Это была неплохая ложь – одновременно предупреждение ему и помощь мне. Я мотнула головой в ее сторону, и она одарила меня взглядом, в котором содержалось длинное наставление. Я слегка кивнула, давая понять, что принимаю совет.
– Тогда зайди за мной попозже. Пожалуйста.
Я отвернулась. Шаги удалились, дверь снова закрылась.
Он сидел не шелохнувшись. Я решила попробовать. Вынула из тайника в складках платья его наброски, положила кое-какие из них на пол, рядом с тарелкой, так что человеческие внутренности оказались в соседстве с остатками жареного мяса.
– Я давно об этом знаю, – сказала я мягко. – Я была в твоей комнате. Я все их видела. Ты об этом не можешь рассказать?
Он содрогнулся.
– Это не то, что ты думаешь, – недовольно проворчал он. – Я их не убивал. Я никого не убивал… – Тут он умолк.
На этот раз я подошла к нему, и если этого не следовало делать, то не мне было судить. Я жила в мире, где муж спаривается с женой, будто она корова, а мужчины обнимаются и совокупляются с таким пылом, с такой страстью, что и святым стыдно. Для меня больше не существовало приличий. Я нежно обвила руками его тело. Он испустил резкий стон – боли или отчаяния, я так и не поняла. Плоть его казалась ледяной и одеревенелой, как у мертвеца. Он так исхудал, что сквозь кожу прощупывались все кости.
– Расскажи мне, художник. Расскажи…
Заговорил он тихо, запинаясь, как кающийся грешник, подбирающий верные слова.

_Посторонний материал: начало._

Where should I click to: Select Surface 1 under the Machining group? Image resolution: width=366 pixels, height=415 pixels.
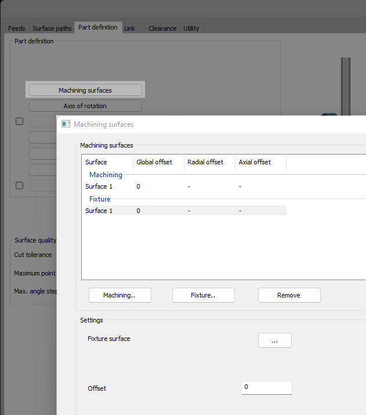coord(99,186)
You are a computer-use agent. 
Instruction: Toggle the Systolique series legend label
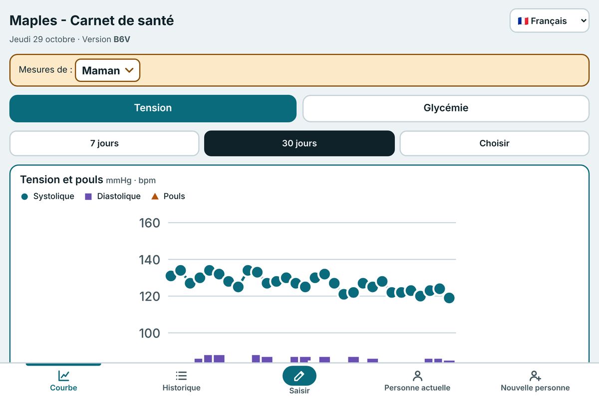click(x=53, y=197)
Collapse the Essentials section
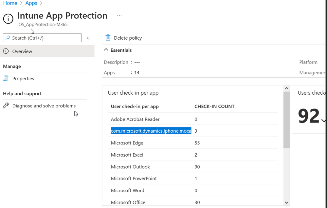The width and height of the screenshot is (327, 208). pyautogui.click(x=106, y=49)

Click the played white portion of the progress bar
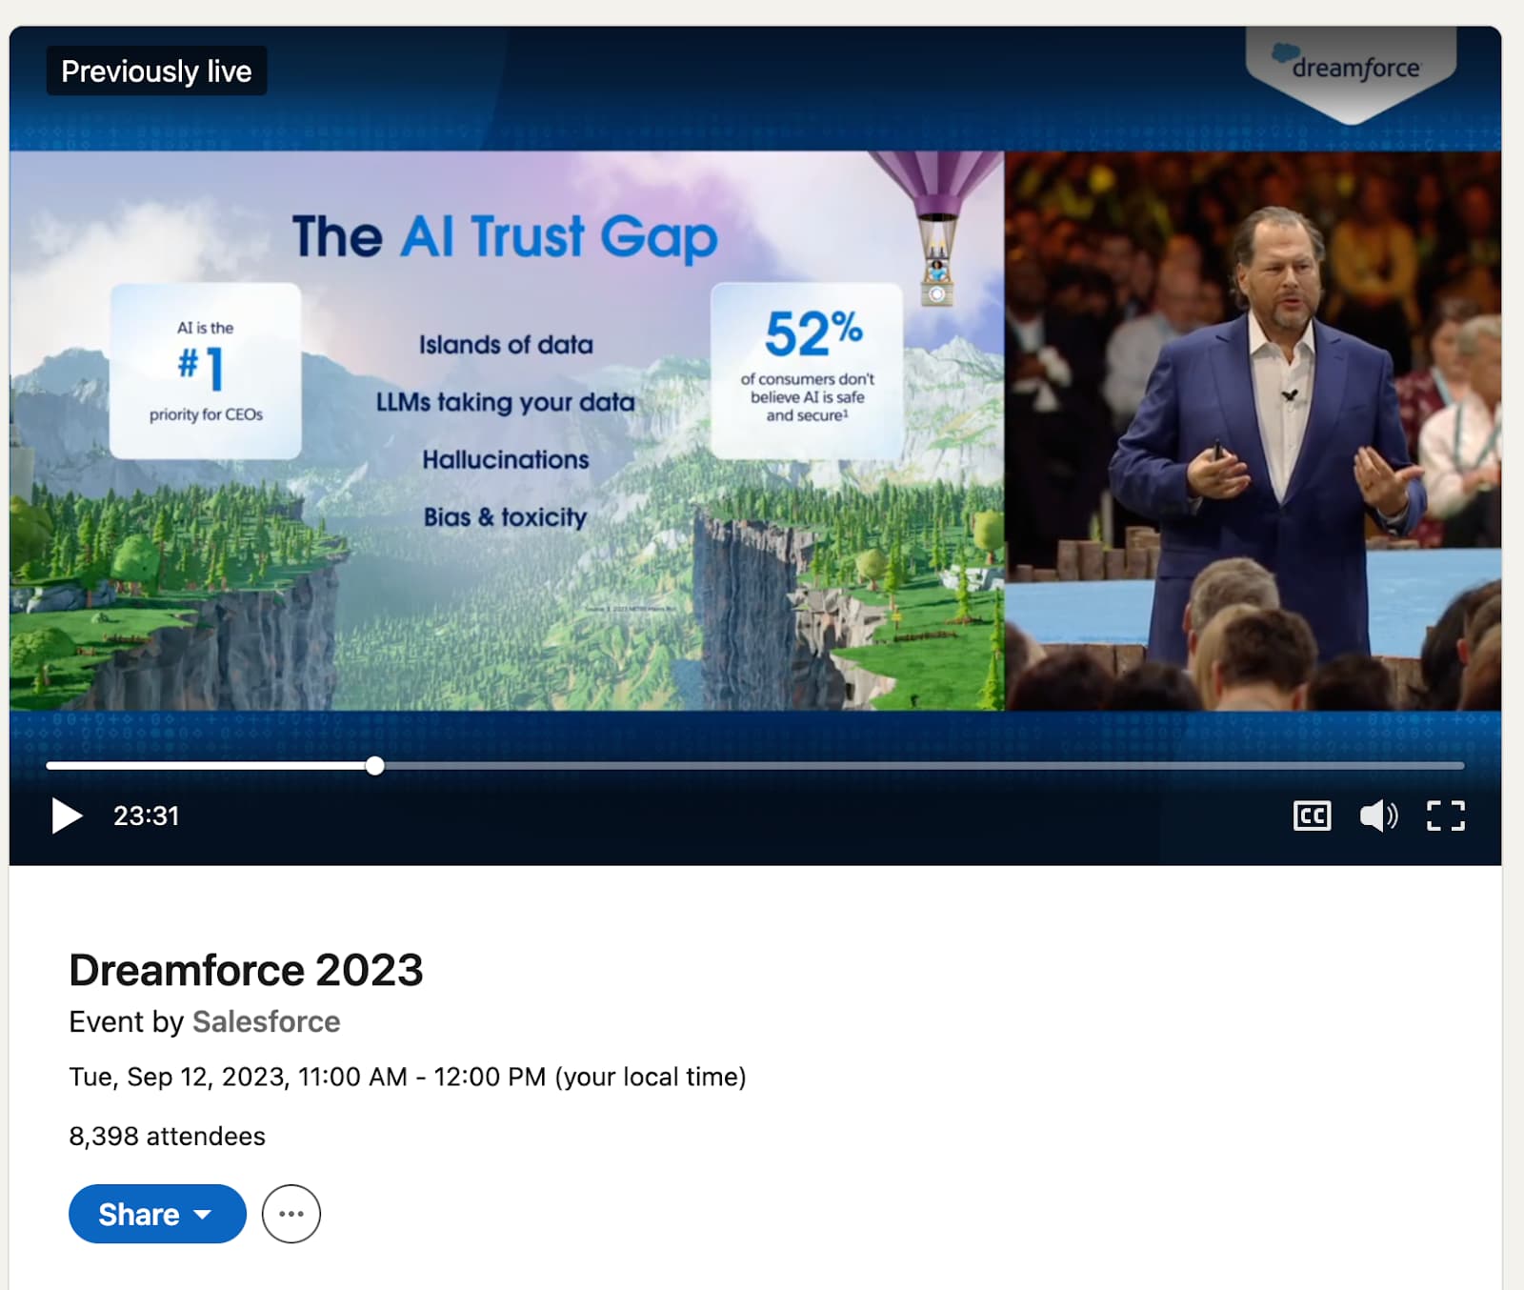pos(210,766)
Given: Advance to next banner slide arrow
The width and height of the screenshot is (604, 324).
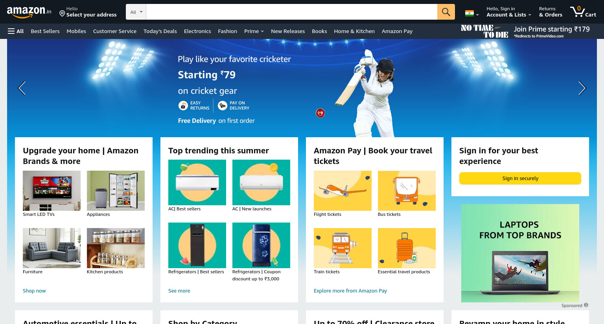Looking at the screenshot, I should point(582,88).
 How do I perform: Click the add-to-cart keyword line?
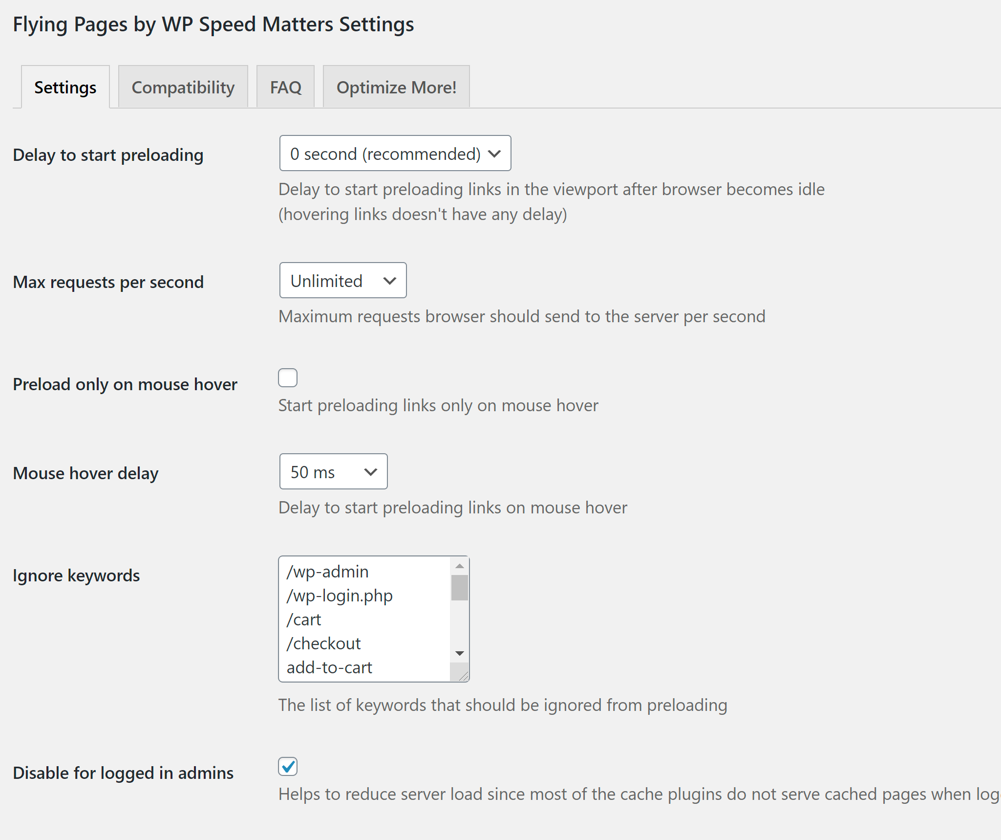(329, 667)
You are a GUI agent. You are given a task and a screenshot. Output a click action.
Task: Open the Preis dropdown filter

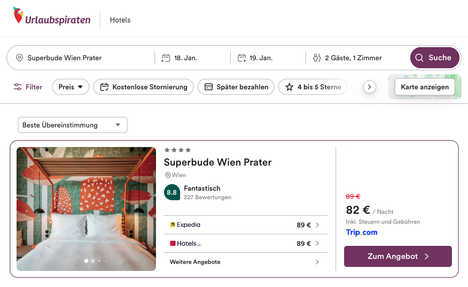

– Он говорил, что человеческое тело – величайшее творенье Божье и, чтобы по-настоящему понять его, надо проникнуть внутрь, под кожу. Только так мы научимся изображать его как живое. Я был не один. Нас было шестеро или семеро. Мы встречались по ночам, в подвале больницы Санто Спирито, при церкви. Трупы принадлежали городу: он говорил, что это люди, у которых нет родственников, чтобы забрать тела, или преступники, снятые с виселиц. Он говорил, что Бог всё поймет. Потому что Его слава будет жить в нашем искусстве.